## Exercise prompt:
Search the records for the word "pixels" and report each line that has it.

## Supplied records:
************
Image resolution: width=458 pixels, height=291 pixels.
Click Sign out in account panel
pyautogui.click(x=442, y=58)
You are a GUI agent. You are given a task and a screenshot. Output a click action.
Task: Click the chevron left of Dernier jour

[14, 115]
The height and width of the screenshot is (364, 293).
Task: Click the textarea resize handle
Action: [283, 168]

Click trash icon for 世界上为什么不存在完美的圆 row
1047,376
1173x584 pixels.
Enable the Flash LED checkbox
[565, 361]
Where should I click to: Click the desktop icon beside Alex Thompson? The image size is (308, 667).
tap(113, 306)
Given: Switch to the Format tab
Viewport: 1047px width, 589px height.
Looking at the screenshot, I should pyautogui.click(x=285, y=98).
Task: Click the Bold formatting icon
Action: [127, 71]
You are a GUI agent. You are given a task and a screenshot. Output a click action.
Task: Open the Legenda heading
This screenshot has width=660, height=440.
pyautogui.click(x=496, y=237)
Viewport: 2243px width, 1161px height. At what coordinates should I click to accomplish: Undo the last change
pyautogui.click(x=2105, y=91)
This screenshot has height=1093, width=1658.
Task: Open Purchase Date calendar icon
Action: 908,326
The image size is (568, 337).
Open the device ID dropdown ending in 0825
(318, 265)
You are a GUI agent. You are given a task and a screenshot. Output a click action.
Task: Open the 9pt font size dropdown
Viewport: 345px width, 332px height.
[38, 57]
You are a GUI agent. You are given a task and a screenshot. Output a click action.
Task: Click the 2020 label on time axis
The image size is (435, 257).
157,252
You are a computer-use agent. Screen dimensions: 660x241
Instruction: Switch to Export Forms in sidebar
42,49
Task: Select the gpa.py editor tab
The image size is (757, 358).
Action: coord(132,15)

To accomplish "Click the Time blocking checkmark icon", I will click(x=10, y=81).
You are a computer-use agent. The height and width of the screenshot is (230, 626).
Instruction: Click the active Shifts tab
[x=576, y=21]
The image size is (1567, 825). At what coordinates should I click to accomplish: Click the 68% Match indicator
************
## Exercise answer:
Image resolution: width=458 pixels, height=291 pixels.
1173x584 pixels.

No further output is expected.